Records from a collection:

────────────────

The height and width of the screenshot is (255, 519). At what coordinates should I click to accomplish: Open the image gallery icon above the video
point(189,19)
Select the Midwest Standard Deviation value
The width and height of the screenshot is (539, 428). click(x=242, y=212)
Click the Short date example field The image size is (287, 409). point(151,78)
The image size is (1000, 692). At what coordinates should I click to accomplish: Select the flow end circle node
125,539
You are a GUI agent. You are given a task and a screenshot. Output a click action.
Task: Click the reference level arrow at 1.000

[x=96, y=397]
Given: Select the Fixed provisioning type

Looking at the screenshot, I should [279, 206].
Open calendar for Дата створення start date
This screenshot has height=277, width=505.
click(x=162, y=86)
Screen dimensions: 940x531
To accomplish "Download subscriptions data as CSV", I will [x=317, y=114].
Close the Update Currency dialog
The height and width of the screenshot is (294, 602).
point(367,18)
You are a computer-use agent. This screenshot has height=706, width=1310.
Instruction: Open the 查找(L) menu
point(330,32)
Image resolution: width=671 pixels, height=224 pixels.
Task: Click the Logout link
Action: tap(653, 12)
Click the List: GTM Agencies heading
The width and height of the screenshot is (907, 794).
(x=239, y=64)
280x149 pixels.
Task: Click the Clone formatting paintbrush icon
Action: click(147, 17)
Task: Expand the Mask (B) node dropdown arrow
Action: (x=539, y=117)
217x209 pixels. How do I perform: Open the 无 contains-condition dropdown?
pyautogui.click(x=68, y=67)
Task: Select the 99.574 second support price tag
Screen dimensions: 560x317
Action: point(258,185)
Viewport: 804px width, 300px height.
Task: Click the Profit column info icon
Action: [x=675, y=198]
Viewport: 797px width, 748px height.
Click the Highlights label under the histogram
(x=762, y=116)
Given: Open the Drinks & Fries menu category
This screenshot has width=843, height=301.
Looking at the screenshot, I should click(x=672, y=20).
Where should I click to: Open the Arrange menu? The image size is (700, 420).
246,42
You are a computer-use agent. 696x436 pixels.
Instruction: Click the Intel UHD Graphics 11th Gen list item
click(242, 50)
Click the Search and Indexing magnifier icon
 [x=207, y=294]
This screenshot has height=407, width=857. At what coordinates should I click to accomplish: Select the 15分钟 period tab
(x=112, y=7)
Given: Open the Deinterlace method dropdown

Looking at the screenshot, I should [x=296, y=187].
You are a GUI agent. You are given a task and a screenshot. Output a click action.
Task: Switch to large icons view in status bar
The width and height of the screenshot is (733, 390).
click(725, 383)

────────────────

*PROBLEM TO WORK ON*
Repeat the data above, word for word.

*SOLUTION FOR THIS EXERCISE*
The height and width of the screenshot is (255, 519). At what coordinates should I click to accomplish: Open the image gallery icon above the video
point(189,19)
Select the Midwest Standard Deviation value
The width and height of the screenshot is (539, 428). click(x=242, y=212)
Click the Short date example field The image size is (287, 409). point(151,78)
The image size is (1000, 692). At what coordinates should I click to accomplish: Select the flow end circle node
125,539
You are a GUI agent. You are given a task and a screenshot. Output a click action.
Task: Click the reference level arrow at 1.000

[x=96, y=397]
Given: Select the Fixed provisioning type

Looking at the screenshot, I should [279, 206].
Open calendar for Дата створення start date
This screenshot has height=277, width=505.
click(x=162, y=86)
Screen dimensions: 940x531
To accomplish "Download subscriptions data as CSV", I will [x=317, y=114].
Close the Update Currency dialog
The height and width of the screenshot is (294, 602).
point(367,18)
You are a computer-use agent. This screenshot has height=706, width=1310.
Instruction: Open the 查找(L) menu
point(330,32)
Image resolution: width=671 pixels, height=224 pixels.
Task: Click the Logout link
Action: tap(653, 12)
Click the List: GTM Agencies heading
The width and height of the screenshot is (907, 794).
(x=239, y=64)
280x149 pixels.
Task: Click the Clone formatting paintbrush icon
Action: click(147, 17)
Task: Expand the Mask (B) node dropdown arrow
Action: (x=539, y=117)
217x209 pixels. How do I perform: Open the 无 contains-condition dropdown?
pyautogui.click(x=68, y=67)
Task: Select the 99.574 second support price tag
Screen dimensions: 560x317
Action: point(258,185)
Viewport: 804px width, 300px height.
Task: Click the Profit column info icon
Action: [x=675, y=198]
Viewport: 797px width, 748px height.
Click the Highlights label under the histogram
(x=762, y=116)
Given: Open the Drinks & Fries menu category
This screenshot has width=843, height=301.
Looking at the screenshot, I should click(x=672, y=20).
Where should I click to: Open the Arrange menu? The image size is (700, 420).
246,42
You are a computer-use agent. 696x436 pixels.
Instruction: Click the Intel UHD Graphics 11th Gen list item
click(242, 50)
Click the Search and Indexing magnifier icon
 [x=207, y=294]
This screenshot has height=407, width=857. At what coordinates should I click to accomplish: Select the 15分钟 period tab
(x=112, y=7)
Given: Open the Deinterlace method dropdown

Looking at the screenshot, I should [x=296, y=187].
You are a GUI agent. You are given a task and a screenshot. Output a click action.
Task: Switch to large icons view in status bar
The width and height of the screenshot is (733, 390).
click(725, 383)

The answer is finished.